_AIM OF THE TASK_
Copy every line of the data below exactly as given, except for the pictures.

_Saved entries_
'''
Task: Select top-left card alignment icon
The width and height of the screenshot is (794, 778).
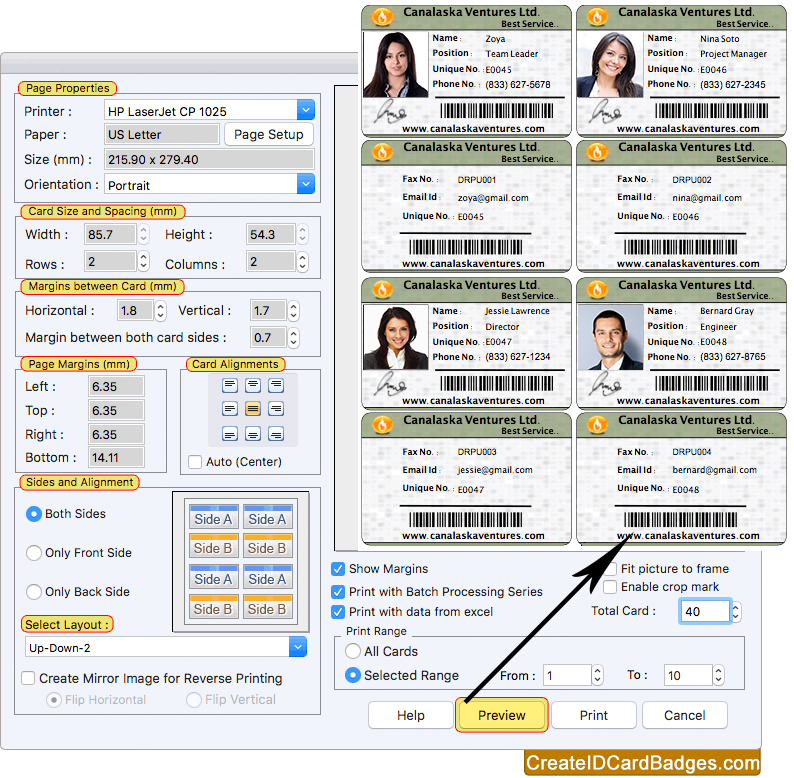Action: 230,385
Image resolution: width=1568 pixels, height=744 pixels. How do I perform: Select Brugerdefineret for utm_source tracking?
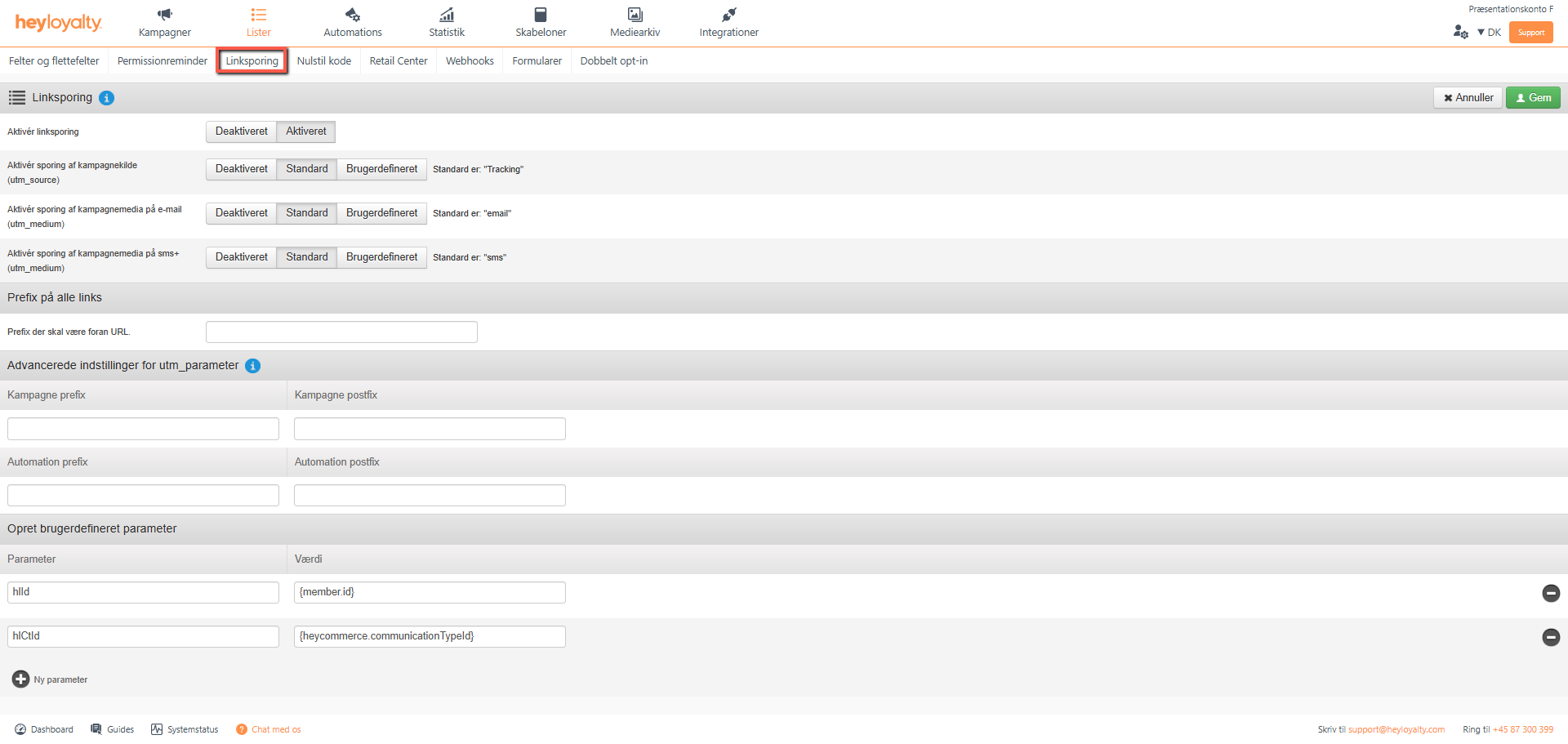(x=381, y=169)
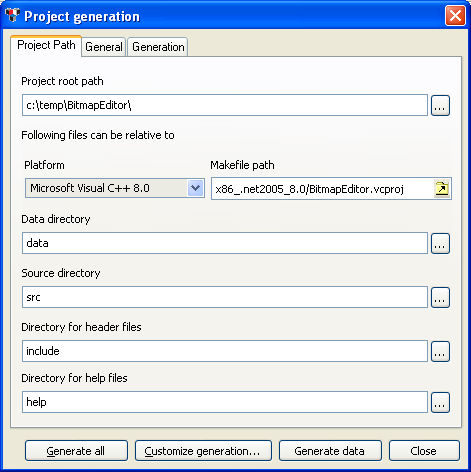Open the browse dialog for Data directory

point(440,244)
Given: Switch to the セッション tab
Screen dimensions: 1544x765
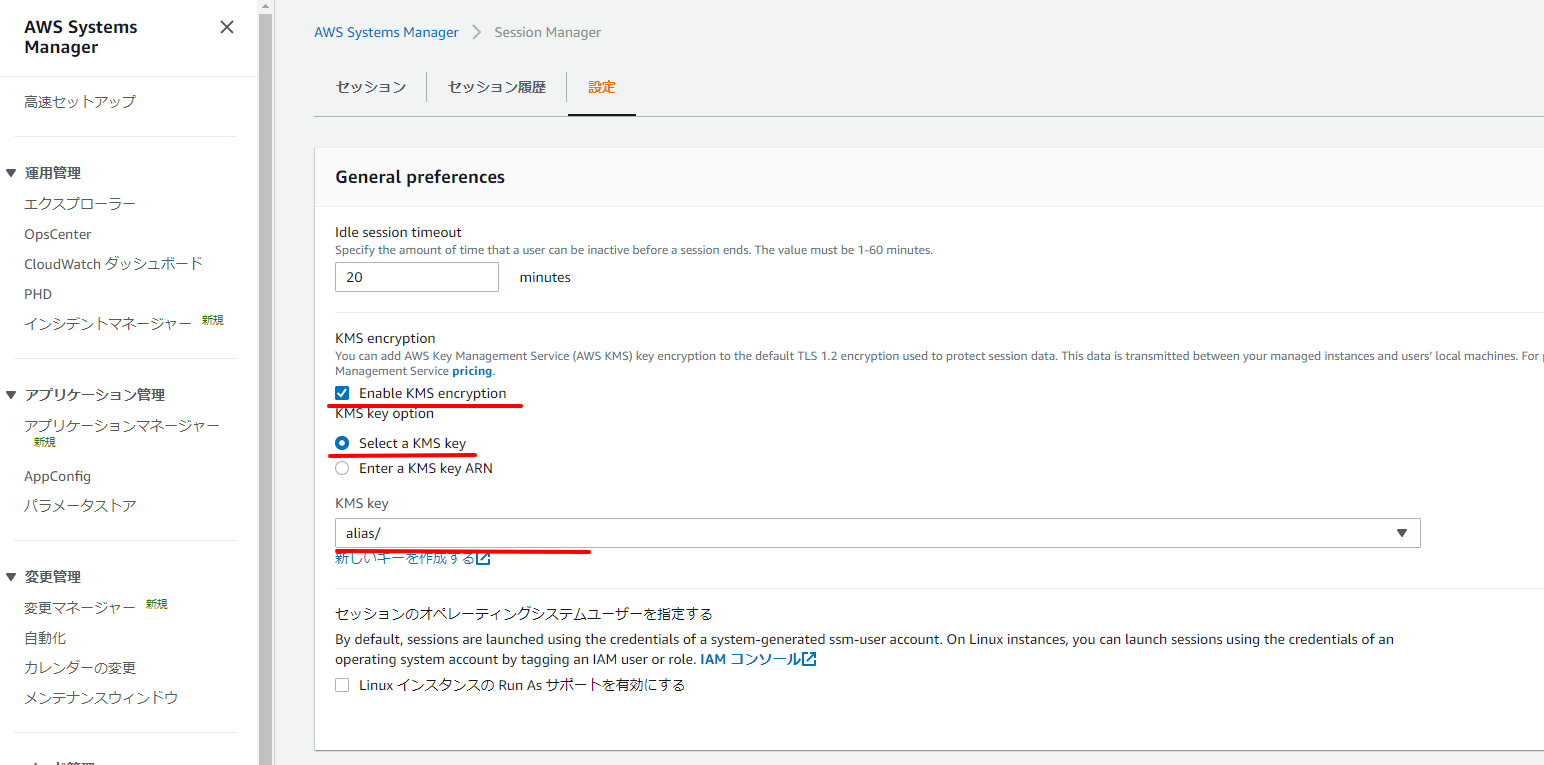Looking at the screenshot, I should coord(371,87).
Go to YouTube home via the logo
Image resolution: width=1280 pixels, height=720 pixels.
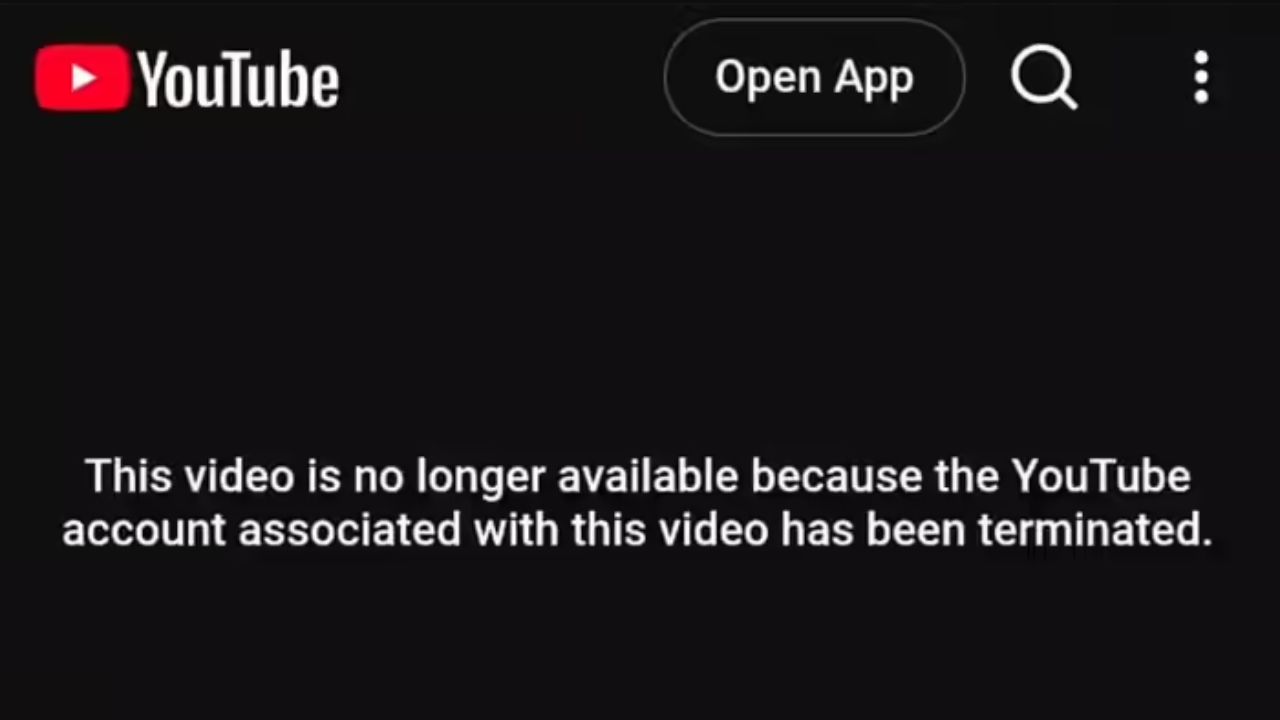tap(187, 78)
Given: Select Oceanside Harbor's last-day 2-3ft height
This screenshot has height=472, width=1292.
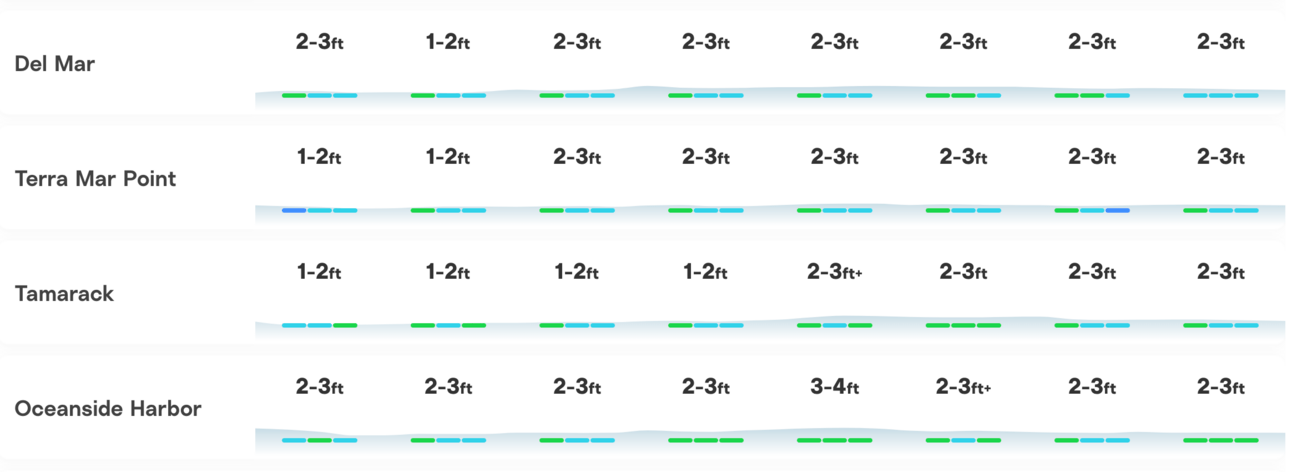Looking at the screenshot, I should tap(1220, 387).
'''
_SOLUTION TO THIS PROBLEM_
Task: Select top-left card alignment icon
The width and height of the screenshot is (794, 778).
Action: 230,385
Image resolution: width=1568 pixels, height=744 pixels. How do I perform: Select Brugerdefineret for utm_source tracking?
(x=381, y=169)
Open the browse dialog for Data directory

point(440,244)
Given: Switch to the セッション tab
Screen dimensions: 1544x765
Looking at the screenshot, I should coord(371,87).
Go to YouTube home via the logo
Image resolution: width=1280 pixels, height=720 pixels.
tap(187, 78)
Given: Select Oceanside Harbor's last-day 2-3ft height
This screenshot has height=472, width=1292.
Looking at the screenshot, I should tap(1220, 387).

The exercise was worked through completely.